→ **Pixel coordinate grounding data**
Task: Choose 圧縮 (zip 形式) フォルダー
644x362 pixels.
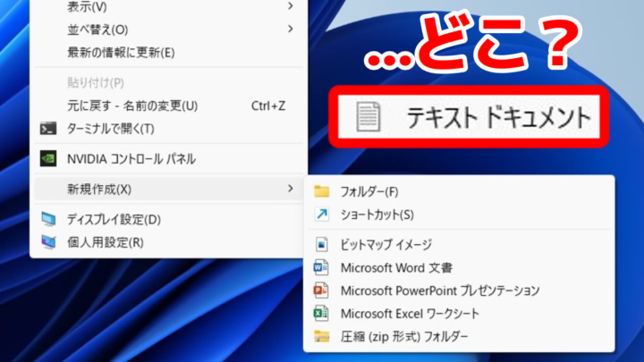Action: [403, 337]
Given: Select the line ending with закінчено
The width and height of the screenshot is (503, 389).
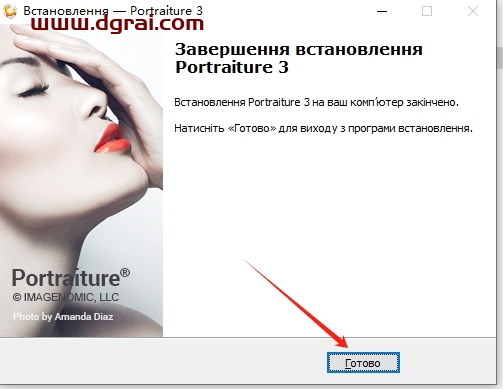Looking at the screenshot, I should pyautogui.click(x=316, y=102).
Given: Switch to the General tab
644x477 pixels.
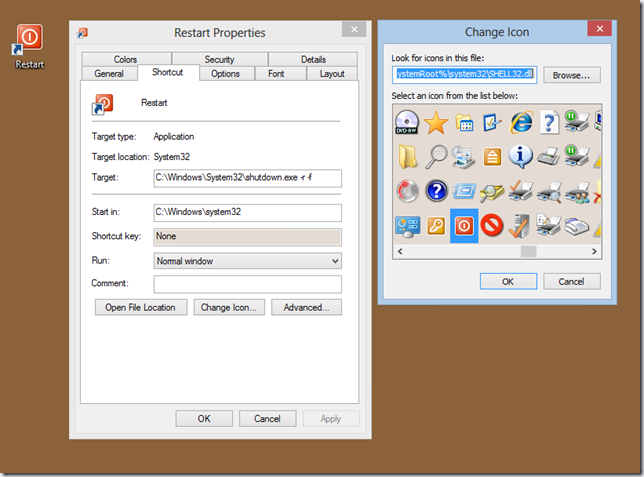Looking at the screenshot, I should pyautogui.click(x=109, y=74).
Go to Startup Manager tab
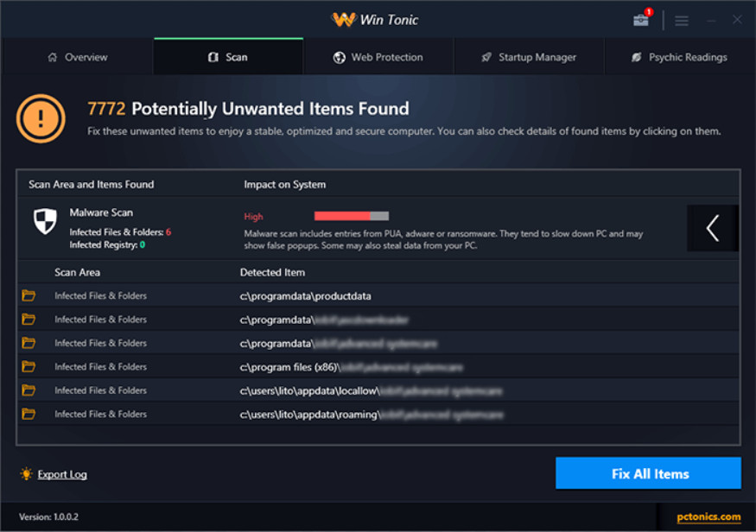This screenshot has width=756, height=532. [528, 57]

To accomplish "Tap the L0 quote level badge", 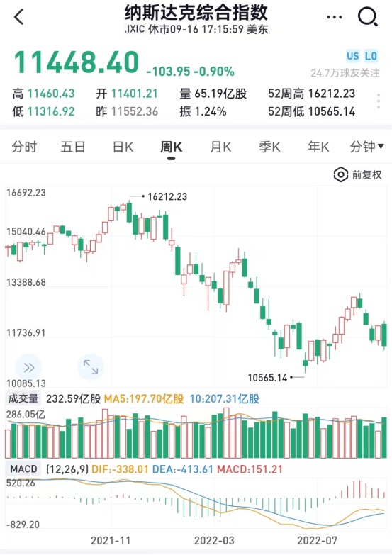I will point(371,56).
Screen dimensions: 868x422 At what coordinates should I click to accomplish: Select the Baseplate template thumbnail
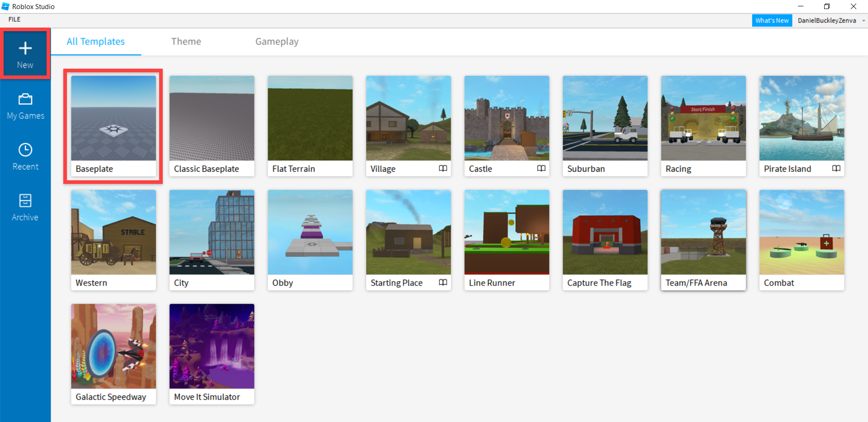tap(113, 118)
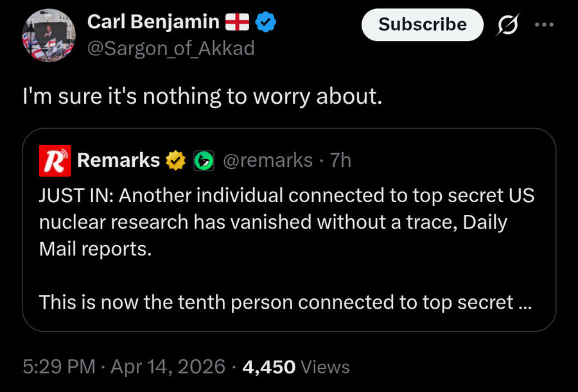Click the Remarks account name
Viewport: 578px width, 392px height.
[x=118, y=160]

→ **Goal of the exercise**
Look above for the line containing "Screen dimensions: 868x422"; output that line and all lines after it through the last one exactly, without the pictures.

→ **Response**
Screen dimensions: 868x422 At what coordinates should I click to accomplish: Select the Baseplate template thumbnail
tap(113, 118)
Click the Remarks account name
Viewport: 578px width, 392px height.
[x=118, y=160]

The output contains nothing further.